Have the tables analyzed, so that the query planner has got good statistics:

 ANALYZE users;
 ANALYZE listings;

And make it explain the SELECT:

 EXPLAIN
 SELECT 
     *, users.internal_id 
 FROM 
     listings 
     JOIN users ON listings.posted_by = users.id 
 WHERE 
     listings.id = 2 
     and posted_by = '1009280753550922';

 | QUERY PLAN                                                                      |
 | :------------------------------------------------------------------------------ |
 | Nested Loop  (cost=0.28..9.32 rows=1 width=3248)                                |
 |   ->  Seq Scan on listings  (cost=0.00..1.01 rows=1 width=33)                   |
 |         Filter: ((posted_by = '1009280753550922'::text) AND (id = 2))           |
 |   ->  Index Scan using users_pkey on users  (cost=0.28..8.29 rows=1 width=3211) |
 |         Index Cond: (id = '1009280753550922'::text)                             |
 

dbfiddle here

The reason why PostgreSQL decides to perform a Sequential Scan of the listings table is because there is just one row. In that case, reading the whole table takes less time than using an index.

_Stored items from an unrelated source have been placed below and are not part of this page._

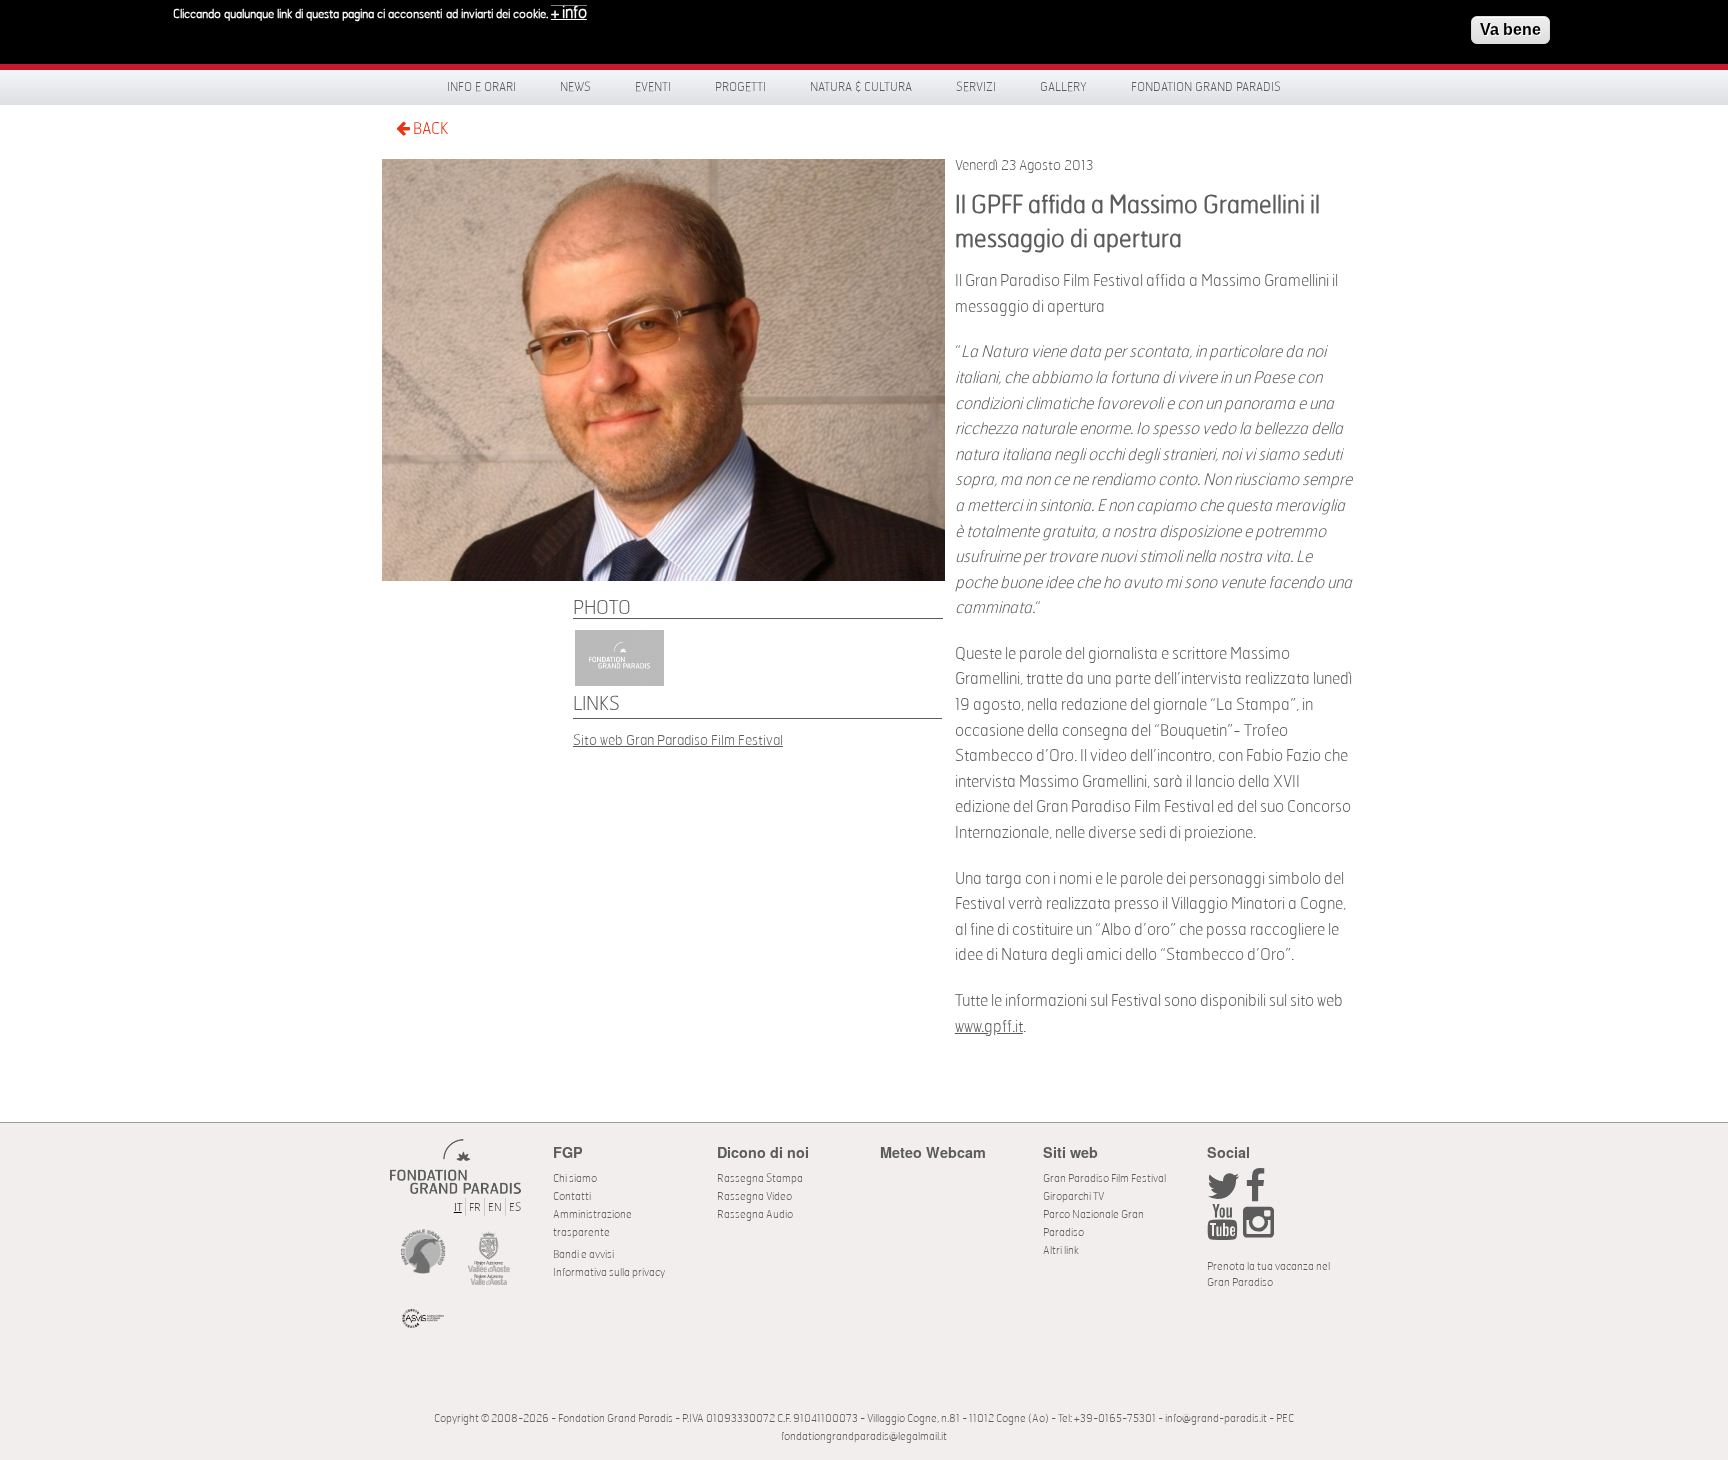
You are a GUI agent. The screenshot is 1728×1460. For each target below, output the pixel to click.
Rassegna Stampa (760, 1178)
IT (458, 1207)
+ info (569, 13)
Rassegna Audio (755, 1214)
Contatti (572, 1196)
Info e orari (481, 87)
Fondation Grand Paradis (1206, 87)
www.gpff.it (989, 1027)
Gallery (1063, 87)
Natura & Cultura (861, 87)
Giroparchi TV (1073, 1196)
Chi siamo (575, 1178)
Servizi (976, 87)
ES (515, 1207)
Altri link (1061, 1250)
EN (495, 1207)
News (575, 87)
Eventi (653, 87)
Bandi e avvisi (583, 1254)
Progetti (740, 87)
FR (475, 1207)
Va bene (1510, 29)
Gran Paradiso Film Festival (1104, 1178)
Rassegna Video (754, 1196)
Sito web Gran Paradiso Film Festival (678, 740)
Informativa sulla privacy (609, 1272)
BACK (429, 129)
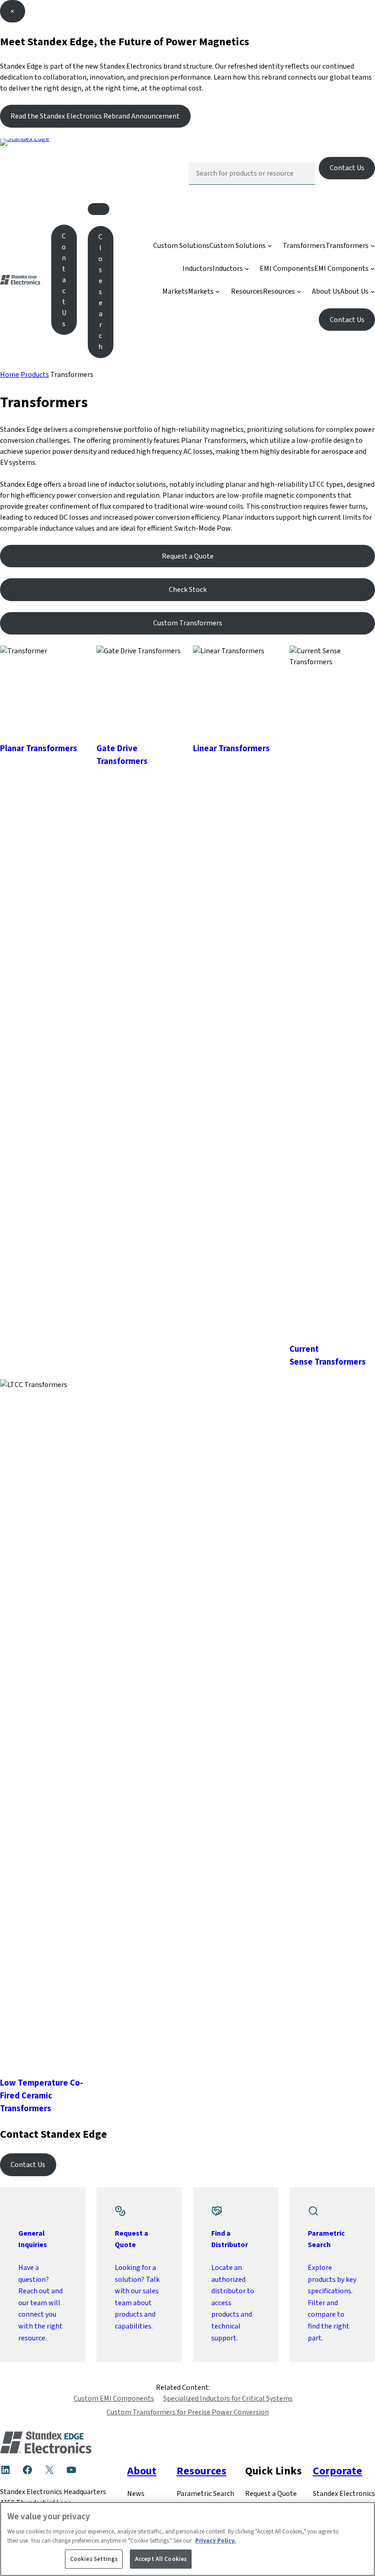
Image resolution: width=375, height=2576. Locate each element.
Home (9, 374)
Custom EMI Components (114, 2398)
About (141, 2470)
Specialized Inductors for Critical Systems (228, 2398)
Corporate (337, 2470)
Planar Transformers (38, 748)
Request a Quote (188, 556)
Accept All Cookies (161, 2559)
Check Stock (188, 589)
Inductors (197, 268)
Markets (175, 291)
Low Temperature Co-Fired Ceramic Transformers (41, 2095)
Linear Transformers (231, 748)
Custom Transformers (187, 623)
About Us (326, 291)
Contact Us (347, 167)
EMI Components (287, 268)
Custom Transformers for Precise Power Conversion (188, 2412)
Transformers (304, 245)
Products (35, 374)
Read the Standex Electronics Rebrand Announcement (95, 116)
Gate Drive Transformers (122, 754)
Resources (247, 291)
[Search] (301, 173)
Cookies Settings (94, 2559)
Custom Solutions (181, 245)
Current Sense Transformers (327, 1355)
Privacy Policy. (215, 2540)
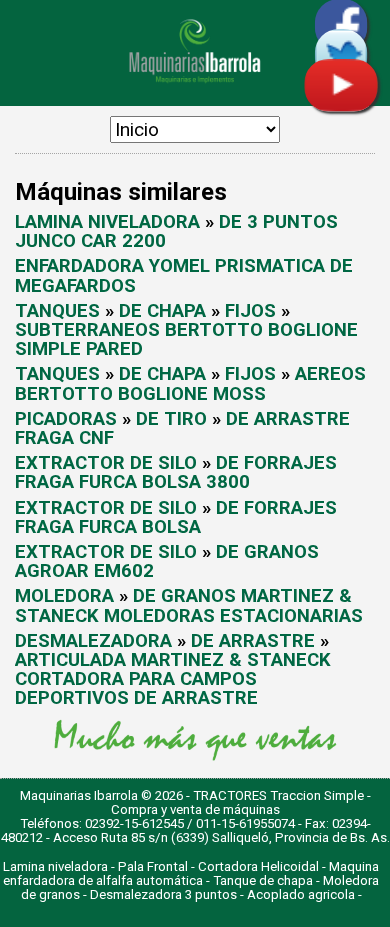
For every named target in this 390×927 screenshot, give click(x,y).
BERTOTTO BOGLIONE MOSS (140, 394)
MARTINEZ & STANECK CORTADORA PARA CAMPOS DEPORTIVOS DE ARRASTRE (173, 679)
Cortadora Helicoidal (258, 866)
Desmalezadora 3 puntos (163, 894)
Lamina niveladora (55, 866)
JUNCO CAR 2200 (90, 241)
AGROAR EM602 (84, 571)
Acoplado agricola (301, 894)
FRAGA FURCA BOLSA (108, 527)
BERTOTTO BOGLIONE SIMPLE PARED (186, 339)
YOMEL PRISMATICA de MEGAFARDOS (184, 275)
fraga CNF (64, 438)
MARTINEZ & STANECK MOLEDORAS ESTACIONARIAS (189, 605)
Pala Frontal (153, 866)
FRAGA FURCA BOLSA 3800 (132, 482)
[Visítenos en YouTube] (341, 106)
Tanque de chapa (263, 880)
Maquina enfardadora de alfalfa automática (191, 873)
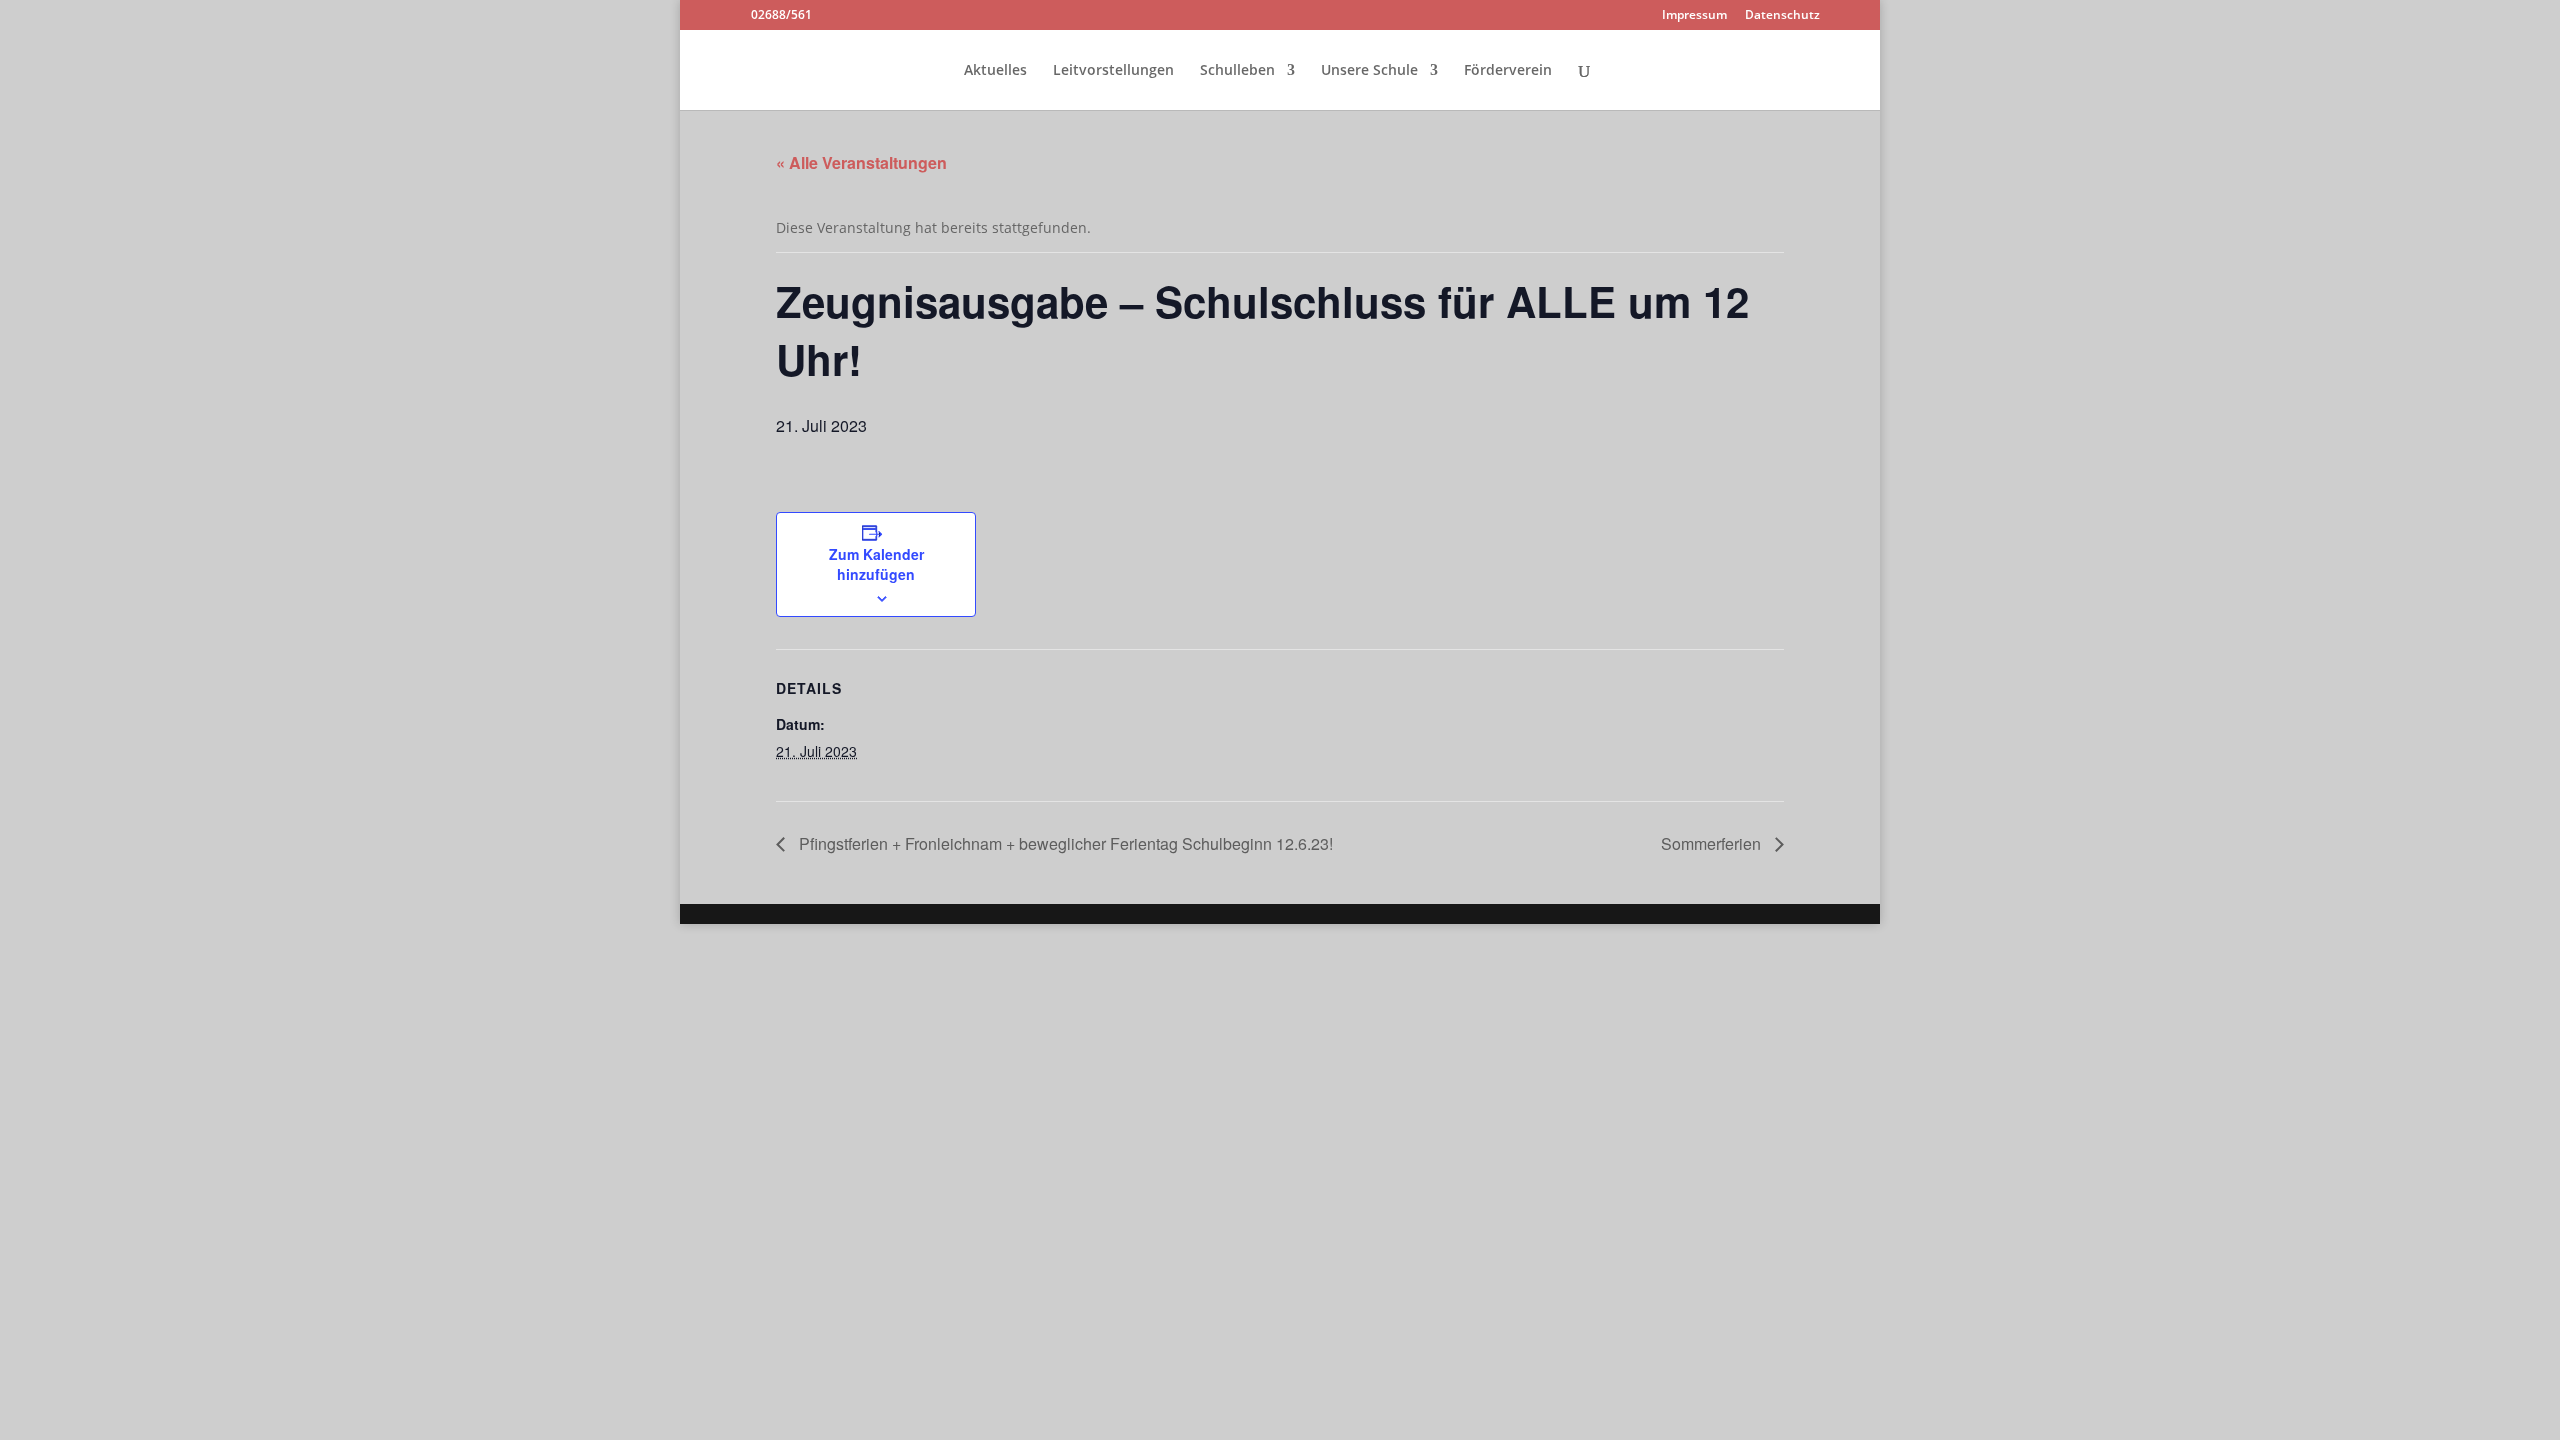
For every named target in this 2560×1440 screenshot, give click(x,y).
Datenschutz (1782, 16)
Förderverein (1508, 71)
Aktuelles (995, 71)
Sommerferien (1713, 843)
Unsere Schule (1369, 71)
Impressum (1694, 16)
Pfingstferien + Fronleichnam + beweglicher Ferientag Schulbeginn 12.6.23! (1064, 843)
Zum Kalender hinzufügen (876, 564)
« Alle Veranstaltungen (861, 162)
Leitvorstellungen (1113, 71)
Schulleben (1237, 71)
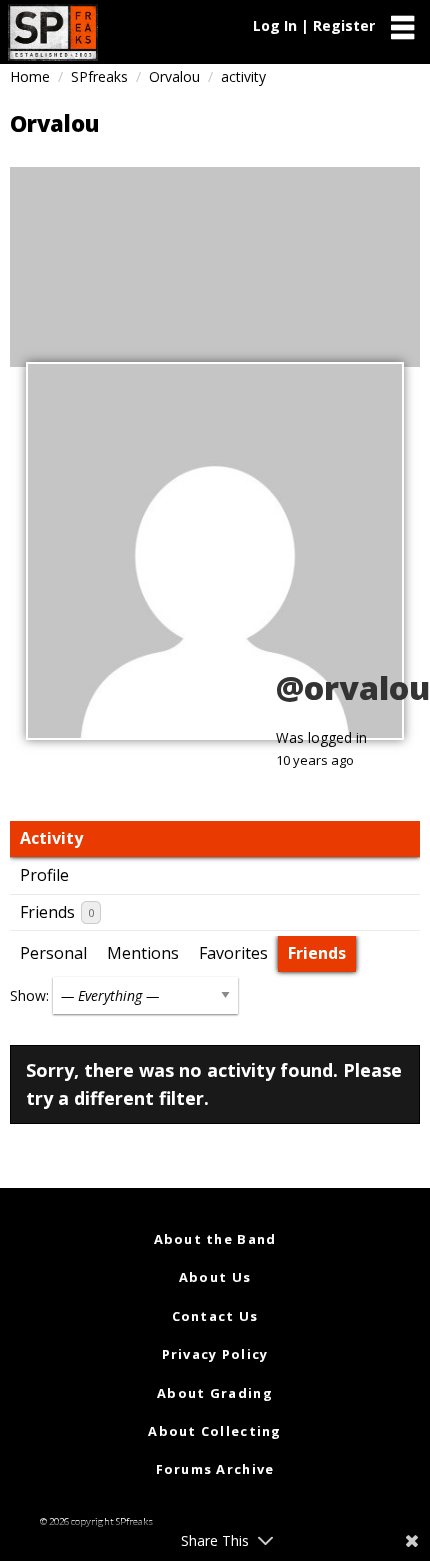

If you just add more data to the listings table, PostgreSQL changes plans, because then, reading the whole table is no longer the cheapest alternative:

 INSERT INTO listings (posted_by) SELECT generate_series(1, 1000)::text ;
 INSERT INTO listings (posted_by) SELECT generate_series(1, 1000)::text ;
 INSERT INTO listings (posted_by) SELECT generate_series(1, 1000)::text ;

 EXPLAIN
 SELECT 
     *, users.internal_id 
 FROM 
     listings 
     JOIN users ON listings.posted_by = users.id 
 WHERE 
     listings.id = 2 
     and posted_by = '1009280753550922';

 | QUERY PLAN                                                                          |
 | :---------------------------------------------------------------------------------- |
 | Nested Loop  (cost=0.56..16.60 rows=1 width=3234)                                   |
 |   ->  Index Scan using listings_pkey on listings  (cost=0.28..8.30 rows=1 width=19) |
 |         Index Cond: (id = 2)                                                        |
 |         Filter: (posted_by = '1009280753550922'::text)                              |
 |   ->  Index Scan using users_pkey on users  (cost=0.28..8.29 rows=1 width=3211)     |
 |         Index Cond: (id = '1009280753550922'::text)                                 |
 

dbfiddle here

PostgreSQL (and most other databases) has a Query Planner that chooses an execution plan based on a cost-estimate of all available alternatives. The cost-estimate is based on the amount and statistical distribution of data within the different columns of the different tables, and takes into consideration the availability of indexes, but will choose to use them only if it is the cheapest alternative (or you force it to use them via settings).


With a query as simple as the one in this example, just joining two tables using an equality JOIN condition, you shouldn't need to outsmart PostgreSQL query planner. Let the planner plan. It will nearly always choose the best plan.

You may need to play some tricks when JOINs are much more complicated: many more tables, conditions which aren't necessarily just equalities, function calls, correlations between tables that the planner doesn't take into account, etc. ... and the planner ends up making bad cost-estimates, and the estimated cheapest plan is not really the cheapest.